Lo fabuloso de Mel Gibson es su honestidad. Esta propaganda para levantar los ánimos de los cristianos es absoluta, sin medias tintas, sin disimulo. Y eso hace que la película sea tremendamente disparatada y de paso, divertida. La compañía -que ya ha comprendido el valor del corazón del protagonista- esperando a que este termine de rezar. Dios por fin respetado y temido por quienes han visto la cara a la muerte y han separado el grano de la paja. Esto va de vivir o morir, de tener el valor de jugarse la vida por los demás, y de tener los más férreos principios inamovibles. Y claro, estas cuestiones tan básicas nos pueden llegar a todos. Que el personaje se vuelva loco porque su biblia se ha quedado en el campo de batalla, ya es otra cosa.

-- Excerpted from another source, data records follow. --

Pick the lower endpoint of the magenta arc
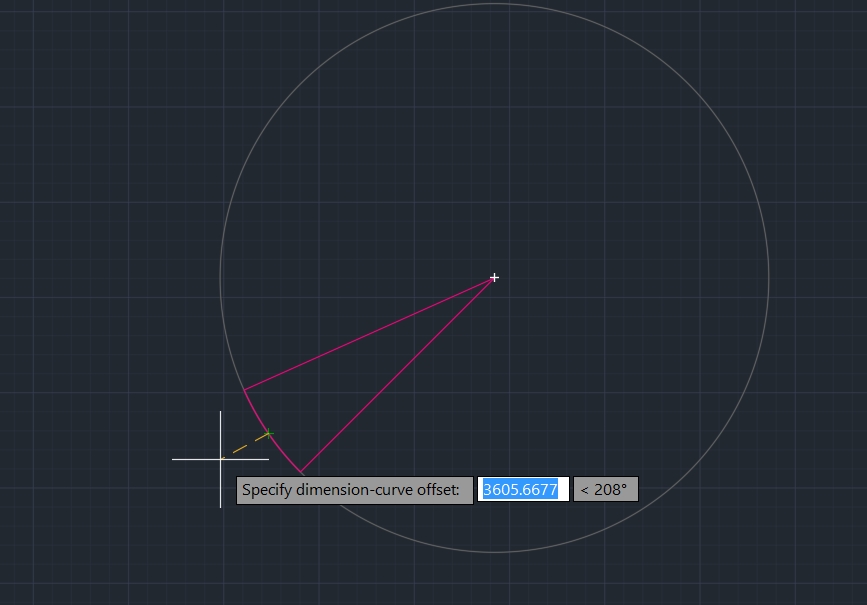Screen dimensions: 867x605 point(301,472)
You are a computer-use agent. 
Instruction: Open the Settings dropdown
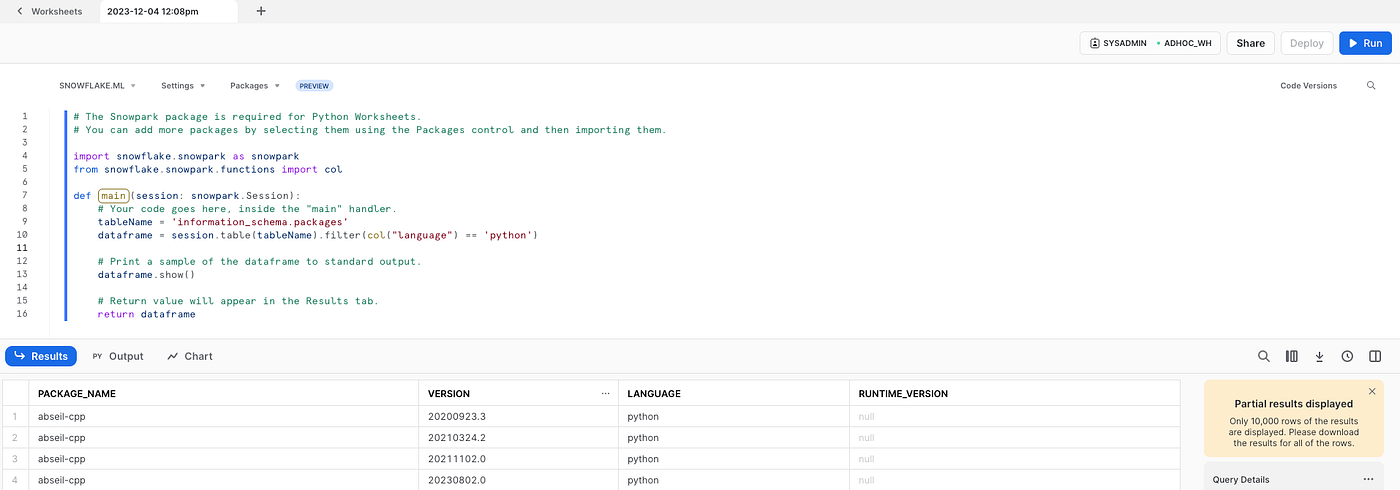point(183,86)
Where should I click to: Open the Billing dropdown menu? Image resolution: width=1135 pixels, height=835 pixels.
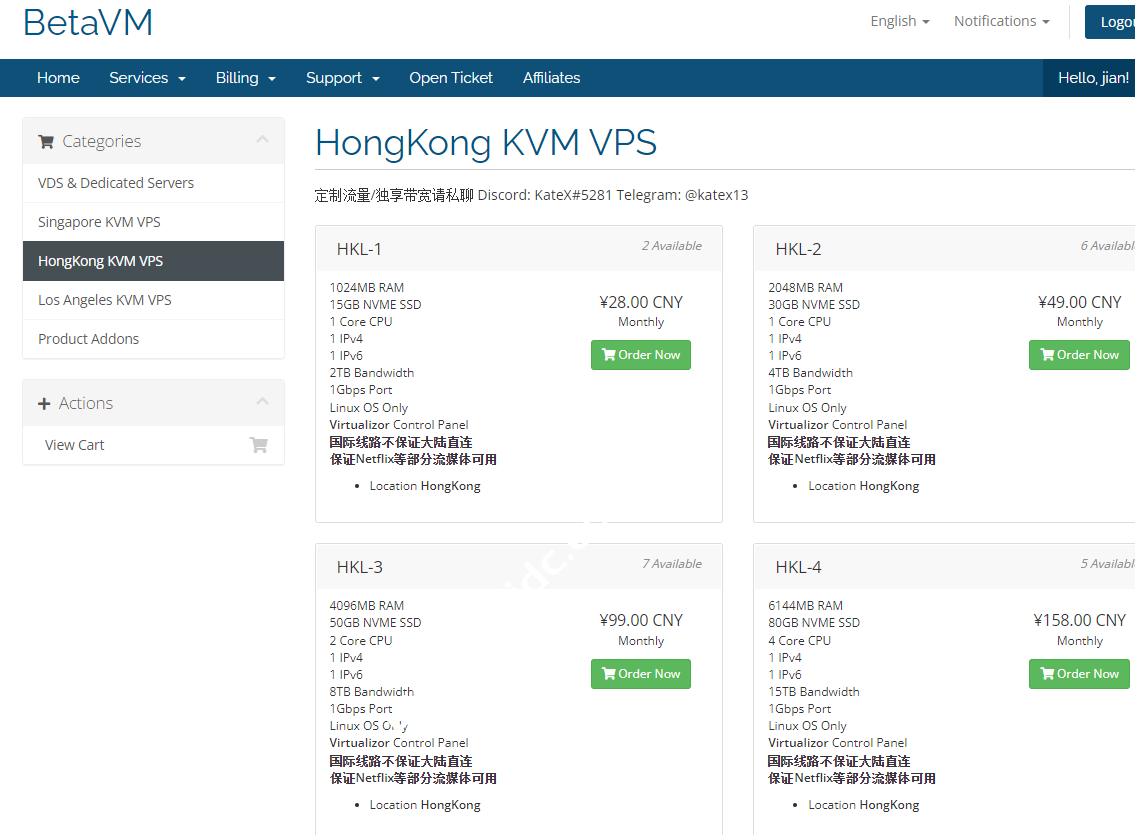(245, 77)
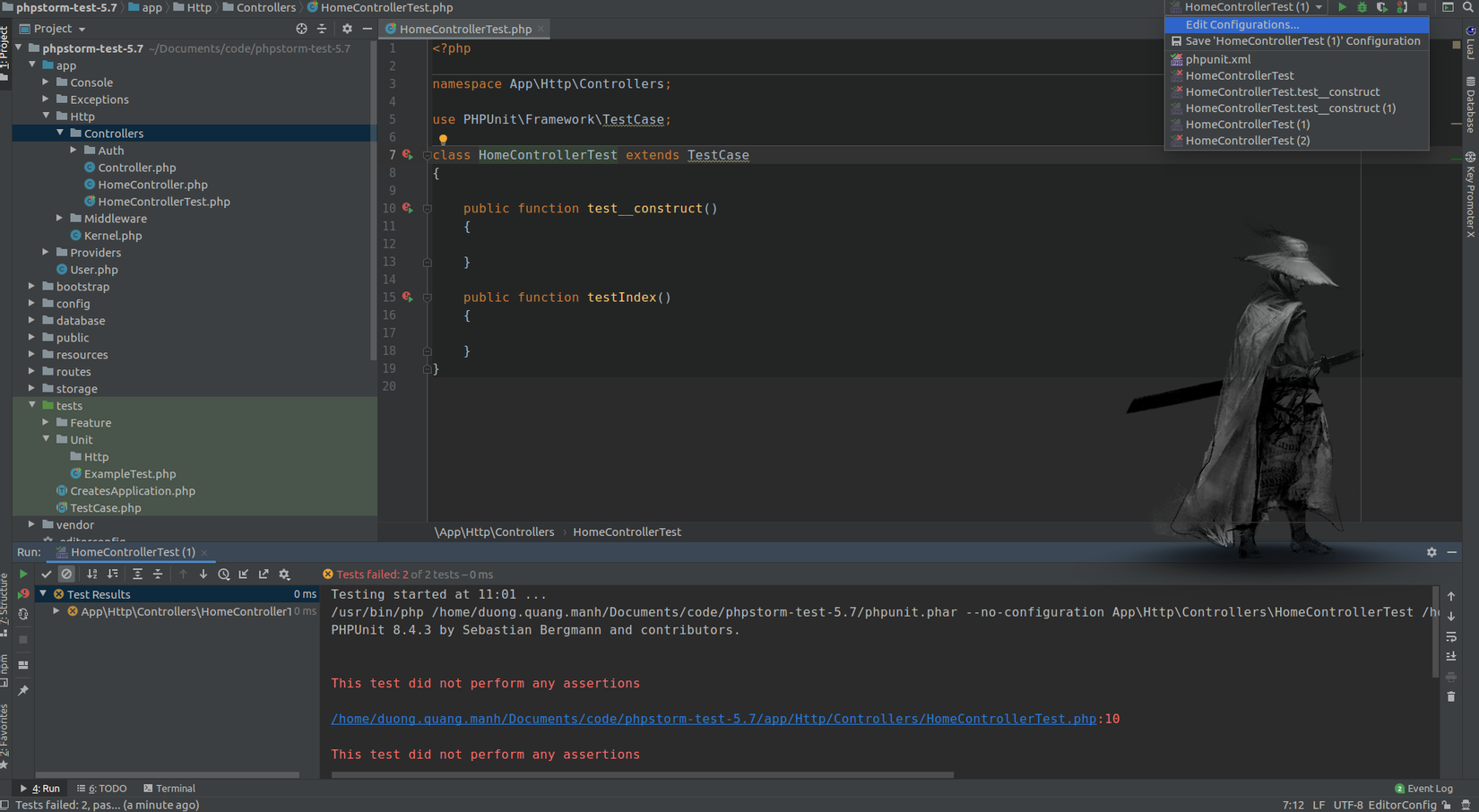Run with Coverage using the shield icon
Viewport: 1479px width, 812px height.
point(1381,7)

Gibson no se anda con medias tintas en nada. Si al protagonista le tienen que hacer bullying, le dan una paliza brutal que deja las sábanas empapadas en sangre. Si la guerra es cruenta, lo es hasta las ratas y los gusanos devorando un cadáver. ¿O no son igual de gore algunas de las pinturas que cuelgan de las iglesias? Si su personaje tiene principios, lo será hasta extremos inconcebibles. Y todo esto resulta tosco, inverosímil, a veces ridículo; pero también es una fabulosa caricatura, con un personaje que podría medirse con alguno de Los Vengadores. Esquiva granadas a manos y piernas cual atleta. No es solo un valiente médico, es un ser tocado por Dios. A mí, personalmente eso me ha divertido. Por otra parte, la acción bélica está rodada con soltura, con mucha eficacia. Diría que está aprendiendo. En Apocalypto ya apuntaba maneras y ha mejorado. Al contrario que la paliza de Cristo, esto no aburre en ningún momento. No, al menos, la parte bélica. La primera hora de película ya es otro cantar, pues lejos del extremo escenario de una batalla cruenta, sus carencias se hacen más palpables. Gibson no debería salir de sus baños de sangre y de su épica disparatada, porque no sirve para contar pequeños detalles. Las obviedades y el humor tabernero son una losa hasta que llegamos al frente.
Gibson es en algunos aspectos un aspirante a sucesor de Eastwood, como cineasta adorado por la derecha. El problema es que ni tiene, ni podrá tener, ni querrá tener, la clase, la elegancia, la mesura y la sensibilidad del viejo Eastwood. Mientras Gibson aborda Okinawa desde el delirio cristiano, Eastwood viajaba a Iwo Jima desde un humanismo razonable, transversal como se dice ahora. Pero lo razonable no le interesa al terrible australiano. Lo razonable es para los débiles. Él nos habla de Dios.